Turut hadir Pembina RIE Doli Kurnia Tanjung, Pendiri RIE H. Yusriadi Sitorus, Plt. Kepala Dinas Pendidikan Wali Wala Sagala, Ketua BAZNAS Khaidir Jumuah, Camat Datuk Lima Puluh, Plt. Kepala Dinas Pemuda, Olahraga, Kebudayaan dan Pariwisata, serta Ketua PGRI Kabupaten Batu Bara Drs. Idris.
Pesantren kilat tahun ini mengusung tema “Membentuk Generasi Kuat, Taat, dan Bermartabat”, dengan jumlah peserta sebanyak 134 siswa yang akan dilaksanakan selama tiga hari di empat titik, yakni Kecamatan Datuk Lima Puluh, Sei Suka, Talawi, dan Kecamatan Sei Balai.
Acara diawali dengan pembacaan ayat suci Al-Qur’an oleh Az-Zikri, dilanjutkan dengan sambutan dari Pembina RIE Batu Bara, Ahmad Doli Kurnia Tanjung dan dirangkaikan dengan pemberian bantuan sembako kepada kaum dhuafa serta penyematan tanda peserta kepada perwakilan siswa.
Bupati Batu Bara Baharuddin menyampaikan apresiasi kepada seluruh pihak yang telah berkolaborasi menyelenggarakan Pesantren kilat ini. Menurutnya, sinergi antara pemerintah daerah, lembaga pendidikan, organisasi profesi guru, BAZNAS, dan lembaga sosial pendidikan menunjukkan bahwa membangun generasi merupakan tanggung jawab bersama.

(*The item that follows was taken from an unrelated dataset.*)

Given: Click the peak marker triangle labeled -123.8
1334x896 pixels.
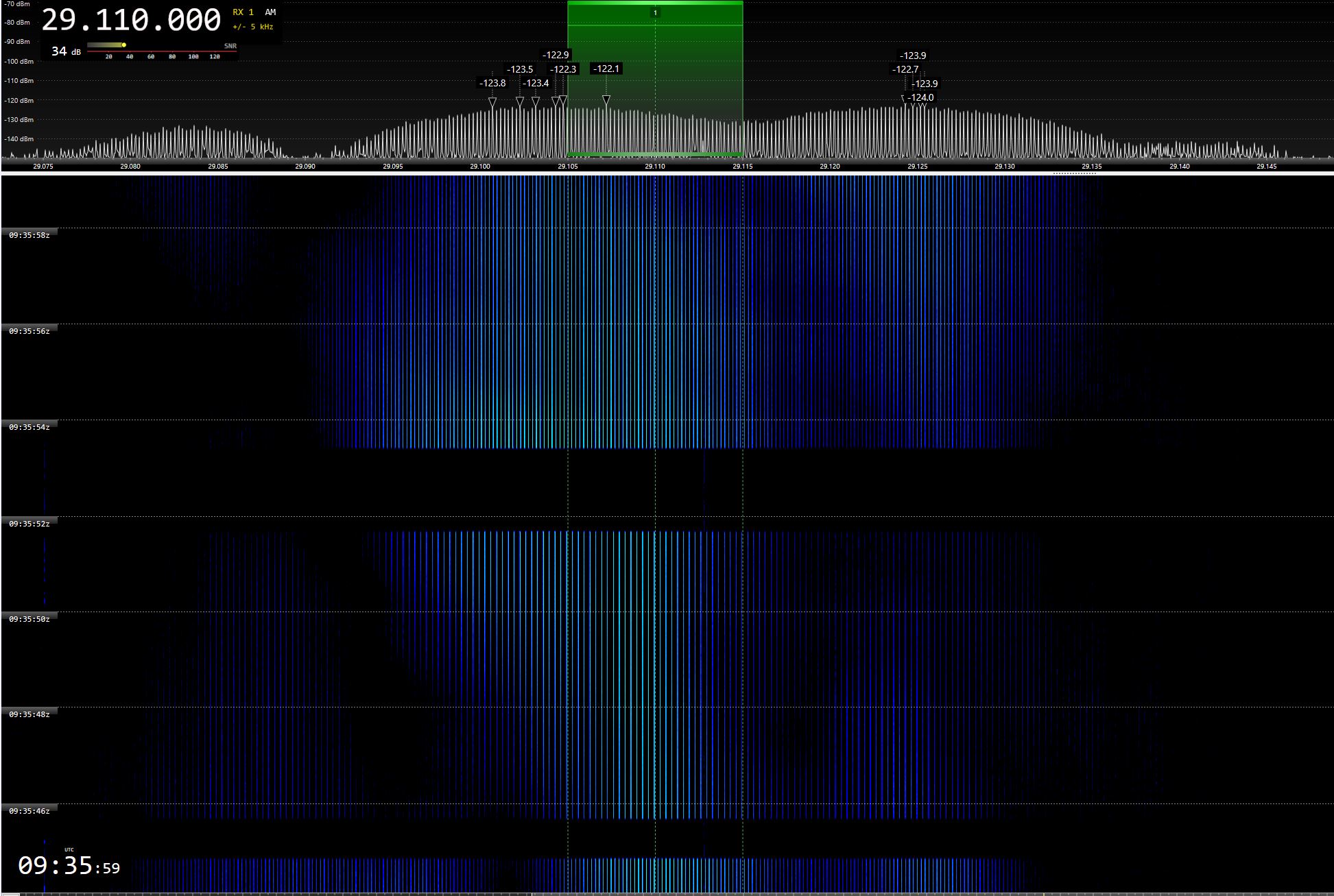Looking at the screenshot, I should (492, 102).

Pesantren kilat menjadi sarana strategis untuk memperdalam nilai-nilai keagamaan selama bulan Ramadan, sekaligus meningkatkan kualitas ibadah seperti membaca Al-Qur’an, melaksanakan salat malam, berzikir, serta menjaga ketepatan waktu salat.
“Pergaulan bebas, penyalahgunaan narkoba, perundungan siber, hingga degradasi etika merupakan ancaman nyata. Oleh karena itu, sekolah tidak hanya menjadi tempat transfer ilmu, tetapi juga wadah pembentukan karakter dan kepribadian,” tuturnya.
Baharuddin berpesan agar para peserta mengikuti kegiatan pesantren kilat dengan sungguh-sungguh dan penuh tanggung jawab, sehingga dapat keluar dengan bekal ilmu dan akhlak yang lebih baik.
Pembukaan Pesantren Kilat Ramadan 1447 H secara resmi ditandai dengan penabuhan gendang oleh Bupati Batu Bara bersama Pembina RIE.
Melalui kegiatan ini, Pemerintah Kabupaten Batu Bara berharap lahir generasi muda yang religius, berkarakter kuat, serta mampu menghadapi tantangan zaman dengan tetap berpegang pada nilai-nilai keimanan dan ketakwaan.